Problem to work on
Report every line of the listing below in which the string "computer" occurs.

*** Opening of Records provided ***

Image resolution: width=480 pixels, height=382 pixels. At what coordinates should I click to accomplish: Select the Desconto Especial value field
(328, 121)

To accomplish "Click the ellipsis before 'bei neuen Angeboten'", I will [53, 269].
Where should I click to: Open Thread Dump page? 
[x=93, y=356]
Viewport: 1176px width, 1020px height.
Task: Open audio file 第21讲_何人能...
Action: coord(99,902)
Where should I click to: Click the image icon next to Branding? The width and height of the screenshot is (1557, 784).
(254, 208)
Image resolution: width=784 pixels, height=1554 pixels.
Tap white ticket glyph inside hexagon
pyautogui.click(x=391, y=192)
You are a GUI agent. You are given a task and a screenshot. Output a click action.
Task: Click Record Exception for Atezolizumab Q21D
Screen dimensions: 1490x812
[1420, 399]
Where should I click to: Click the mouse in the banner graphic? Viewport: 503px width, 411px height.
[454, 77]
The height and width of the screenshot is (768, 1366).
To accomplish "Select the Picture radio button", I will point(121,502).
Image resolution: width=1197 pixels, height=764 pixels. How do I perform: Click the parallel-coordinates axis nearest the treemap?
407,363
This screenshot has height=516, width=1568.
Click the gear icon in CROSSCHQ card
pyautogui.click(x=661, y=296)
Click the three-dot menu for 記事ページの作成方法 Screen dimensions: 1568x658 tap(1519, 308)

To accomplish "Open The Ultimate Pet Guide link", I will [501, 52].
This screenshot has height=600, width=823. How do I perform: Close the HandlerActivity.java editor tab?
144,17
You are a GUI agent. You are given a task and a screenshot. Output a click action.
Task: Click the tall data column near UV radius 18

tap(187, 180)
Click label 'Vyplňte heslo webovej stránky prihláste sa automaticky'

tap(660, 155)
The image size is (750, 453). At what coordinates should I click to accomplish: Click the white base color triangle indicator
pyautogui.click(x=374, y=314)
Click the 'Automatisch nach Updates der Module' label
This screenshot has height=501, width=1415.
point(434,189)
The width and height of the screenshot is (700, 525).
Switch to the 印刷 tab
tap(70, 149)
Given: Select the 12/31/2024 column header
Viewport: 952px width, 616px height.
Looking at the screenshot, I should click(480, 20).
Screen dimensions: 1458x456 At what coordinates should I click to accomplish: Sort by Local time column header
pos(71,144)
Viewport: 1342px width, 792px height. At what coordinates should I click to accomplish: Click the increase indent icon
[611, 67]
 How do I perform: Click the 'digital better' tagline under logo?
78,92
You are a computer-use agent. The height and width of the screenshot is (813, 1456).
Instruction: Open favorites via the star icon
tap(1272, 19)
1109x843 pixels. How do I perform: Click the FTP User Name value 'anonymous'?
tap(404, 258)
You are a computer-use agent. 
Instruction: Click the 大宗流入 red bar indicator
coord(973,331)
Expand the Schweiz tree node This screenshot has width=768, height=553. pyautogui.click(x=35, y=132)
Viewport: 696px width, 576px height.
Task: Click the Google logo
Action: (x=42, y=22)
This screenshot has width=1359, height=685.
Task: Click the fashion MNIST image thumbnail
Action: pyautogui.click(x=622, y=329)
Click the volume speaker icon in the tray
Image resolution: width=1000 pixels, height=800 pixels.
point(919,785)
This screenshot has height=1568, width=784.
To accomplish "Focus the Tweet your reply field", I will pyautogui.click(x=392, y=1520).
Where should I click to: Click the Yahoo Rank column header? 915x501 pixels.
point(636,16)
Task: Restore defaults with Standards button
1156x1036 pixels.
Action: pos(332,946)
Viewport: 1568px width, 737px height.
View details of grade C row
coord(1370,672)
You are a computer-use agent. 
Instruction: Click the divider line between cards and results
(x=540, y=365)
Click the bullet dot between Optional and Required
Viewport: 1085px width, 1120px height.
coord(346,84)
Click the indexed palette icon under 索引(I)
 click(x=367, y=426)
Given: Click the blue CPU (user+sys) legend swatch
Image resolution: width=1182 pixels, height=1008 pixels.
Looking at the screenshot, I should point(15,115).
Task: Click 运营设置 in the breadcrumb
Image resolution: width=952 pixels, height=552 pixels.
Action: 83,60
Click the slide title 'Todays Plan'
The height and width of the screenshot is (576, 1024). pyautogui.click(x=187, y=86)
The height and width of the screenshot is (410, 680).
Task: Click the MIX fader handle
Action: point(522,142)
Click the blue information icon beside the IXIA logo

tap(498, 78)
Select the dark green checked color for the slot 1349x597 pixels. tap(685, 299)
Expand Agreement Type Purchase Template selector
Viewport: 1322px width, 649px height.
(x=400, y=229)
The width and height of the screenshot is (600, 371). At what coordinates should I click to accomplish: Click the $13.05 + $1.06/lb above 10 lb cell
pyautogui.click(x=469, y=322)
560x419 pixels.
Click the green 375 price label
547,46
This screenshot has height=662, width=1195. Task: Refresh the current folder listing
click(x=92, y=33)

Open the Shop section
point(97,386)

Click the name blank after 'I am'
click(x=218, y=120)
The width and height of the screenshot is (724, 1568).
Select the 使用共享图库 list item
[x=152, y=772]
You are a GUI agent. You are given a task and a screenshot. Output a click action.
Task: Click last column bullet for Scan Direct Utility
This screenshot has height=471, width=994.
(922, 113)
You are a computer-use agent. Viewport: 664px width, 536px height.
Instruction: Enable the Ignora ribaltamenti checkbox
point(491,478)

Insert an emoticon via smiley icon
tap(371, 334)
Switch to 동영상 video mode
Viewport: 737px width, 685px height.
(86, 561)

*** Close of Records provided ***

Answer
You are a computer-use agent. The height and width of the screenshot is (813, 1456).
You are a computer-use agent. 
You are a computer-use agent. 
You are a computer-use agent. Viewport: 664px width, 536px height.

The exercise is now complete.